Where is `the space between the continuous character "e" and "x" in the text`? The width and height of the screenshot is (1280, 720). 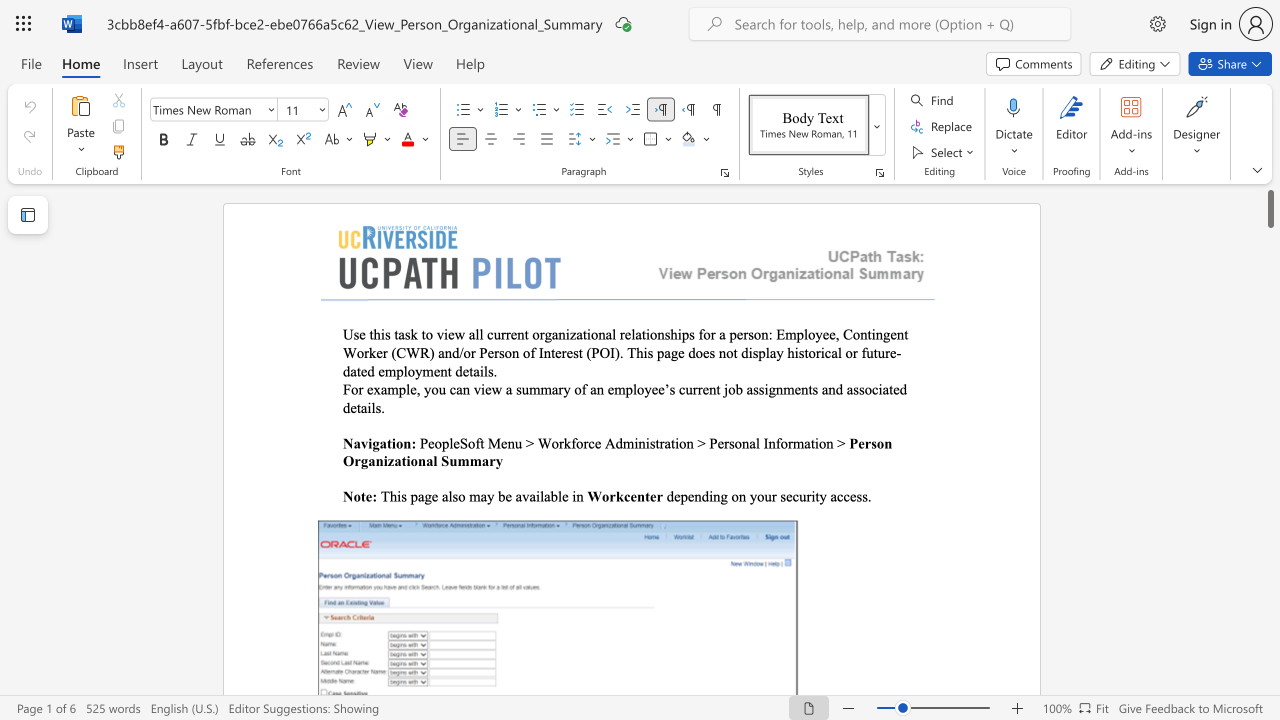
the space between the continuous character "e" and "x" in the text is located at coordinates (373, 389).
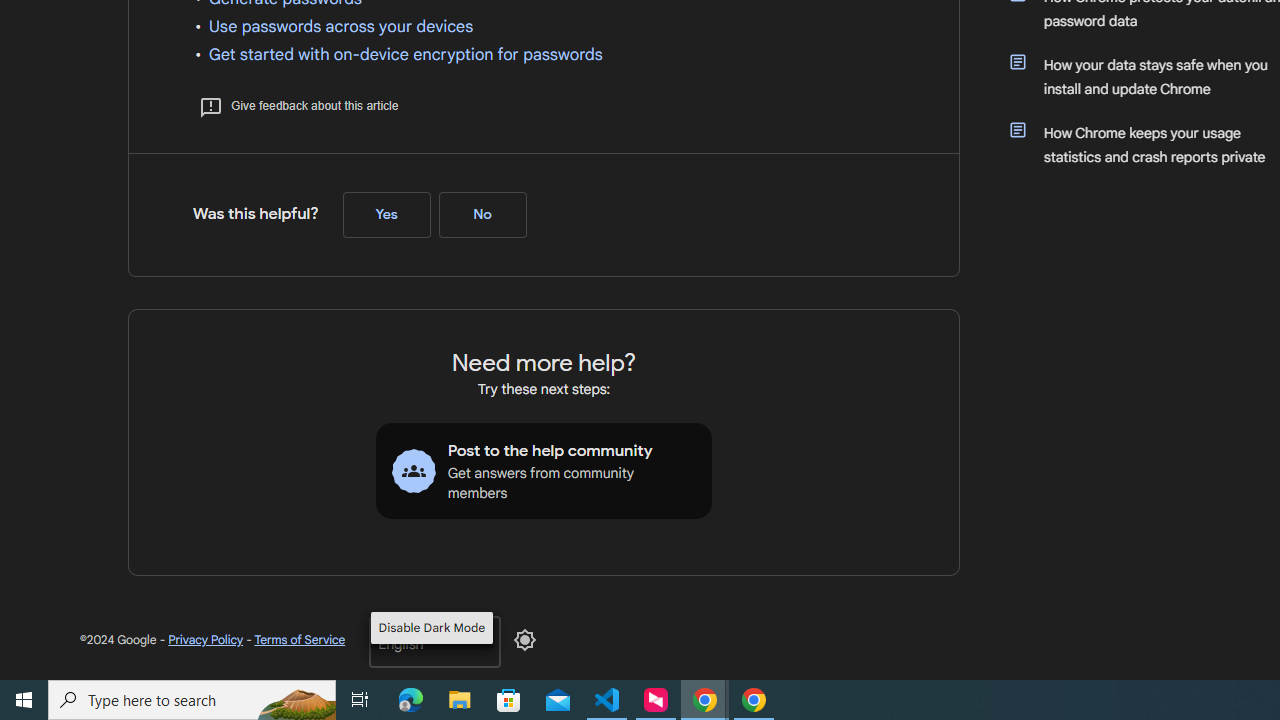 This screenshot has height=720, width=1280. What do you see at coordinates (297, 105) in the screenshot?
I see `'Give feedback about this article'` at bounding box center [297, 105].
· · ·
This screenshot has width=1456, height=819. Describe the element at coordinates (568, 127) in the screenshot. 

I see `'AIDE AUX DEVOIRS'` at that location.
· · ·
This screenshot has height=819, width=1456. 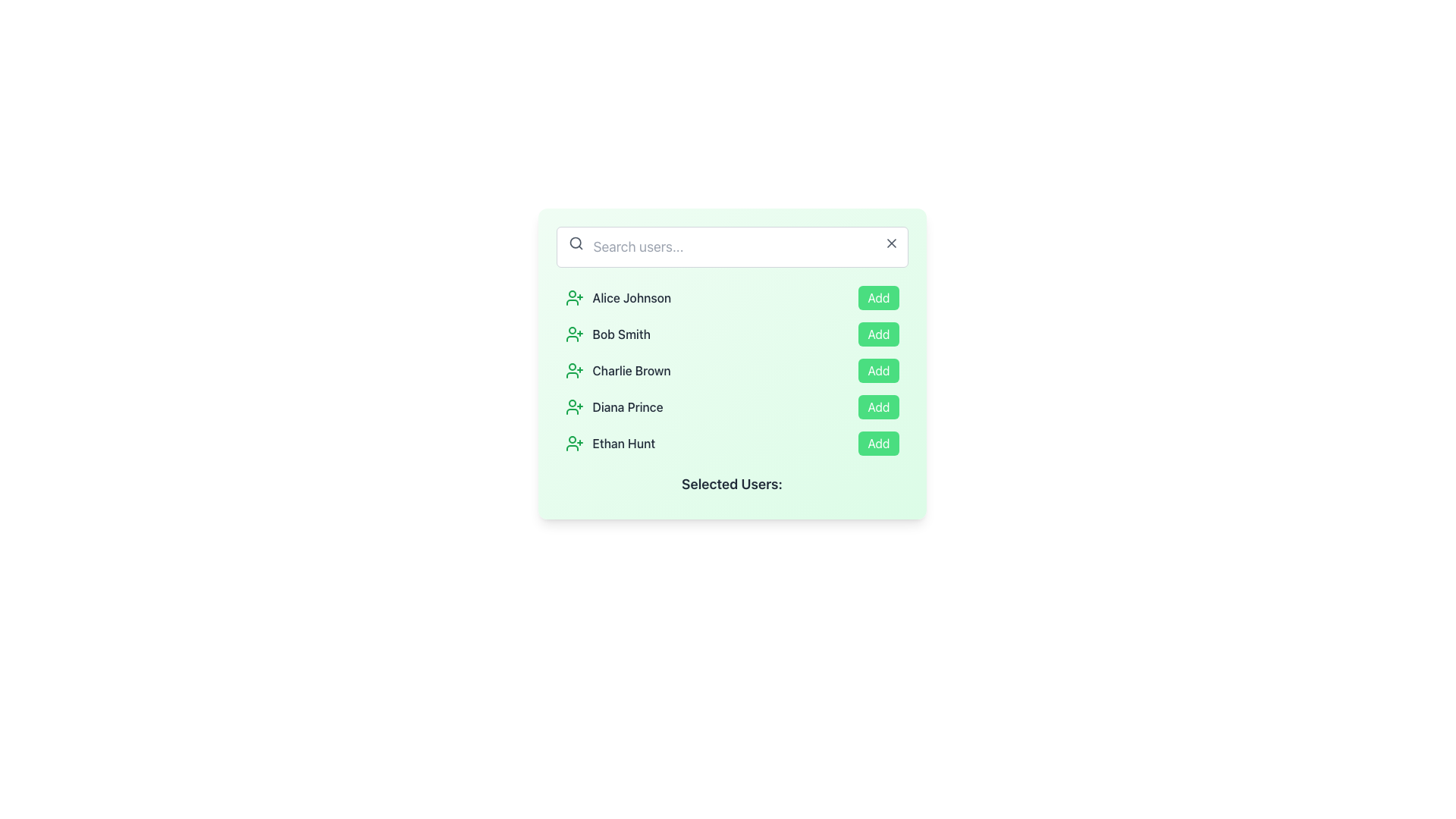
· · ·
YOUR INSTRUCTIONS =
Please copy out the material starting at the line containing "This screenshot has width=1456, height=819." and stopping after the line containing "at that location.".

ANSWER IN FULL =
This screenshot has width=1456, height=819. Describe the element at coordinates (568, 127) in the screenshot. 

I see `'AIDE AUX DEVOIRS'` at that location.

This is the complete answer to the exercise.